* start *

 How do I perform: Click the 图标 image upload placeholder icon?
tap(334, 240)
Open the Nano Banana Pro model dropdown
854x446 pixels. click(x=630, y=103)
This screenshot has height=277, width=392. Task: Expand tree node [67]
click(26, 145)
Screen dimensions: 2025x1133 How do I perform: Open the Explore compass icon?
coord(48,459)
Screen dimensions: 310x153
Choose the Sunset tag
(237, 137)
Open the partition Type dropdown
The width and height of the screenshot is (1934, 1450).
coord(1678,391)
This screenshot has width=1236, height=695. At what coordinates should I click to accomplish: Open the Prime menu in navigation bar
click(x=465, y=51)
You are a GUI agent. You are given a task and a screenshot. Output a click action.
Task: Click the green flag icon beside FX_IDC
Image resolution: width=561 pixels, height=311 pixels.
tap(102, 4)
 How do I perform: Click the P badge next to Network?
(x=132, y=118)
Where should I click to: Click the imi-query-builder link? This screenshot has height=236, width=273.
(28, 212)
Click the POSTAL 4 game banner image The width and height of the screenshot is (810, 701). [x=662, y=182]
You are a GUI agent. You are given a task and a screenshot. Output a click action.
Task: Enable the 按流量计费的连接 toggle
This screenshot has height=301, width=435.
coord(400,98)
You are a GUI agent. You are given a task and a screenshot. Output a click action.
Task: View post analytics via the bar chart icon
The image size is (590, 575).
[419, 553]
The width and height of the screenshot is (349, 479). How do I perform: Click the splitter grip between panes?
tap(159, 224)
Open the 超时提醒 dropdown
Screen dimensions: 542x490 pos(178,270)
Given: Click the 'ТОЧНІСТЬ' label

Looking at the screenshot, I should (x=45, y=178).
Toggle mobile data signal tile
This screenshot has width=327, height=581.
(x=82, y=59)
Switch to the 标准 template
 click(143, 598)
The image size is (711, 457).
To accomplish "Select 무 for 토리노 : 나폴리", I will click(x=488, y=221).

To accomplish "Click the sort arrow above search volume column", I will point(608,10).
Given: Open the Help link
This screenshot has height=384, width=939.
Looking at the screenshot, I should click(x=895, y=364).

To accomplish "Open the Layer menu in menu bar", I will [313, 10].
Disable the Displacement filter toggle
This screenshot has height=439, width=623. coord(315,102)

* end *

YOUR TASK:
Give the lines of the records as a Markdown table with the columns Row and Line, starting at the line that contains "will [313, 10]." and ending at the end of the records. Leave out blank lines.

FINISHED ANSWER:
| Row | Line |
|---|---|
| 1 | To accomplish "Open the Layer menu in menu bar", I will [313, 10]. |
| 2 | Disable the Displacement filter toggle |
| 3 | This screenshot has height=439, width=623. coord(315,102) |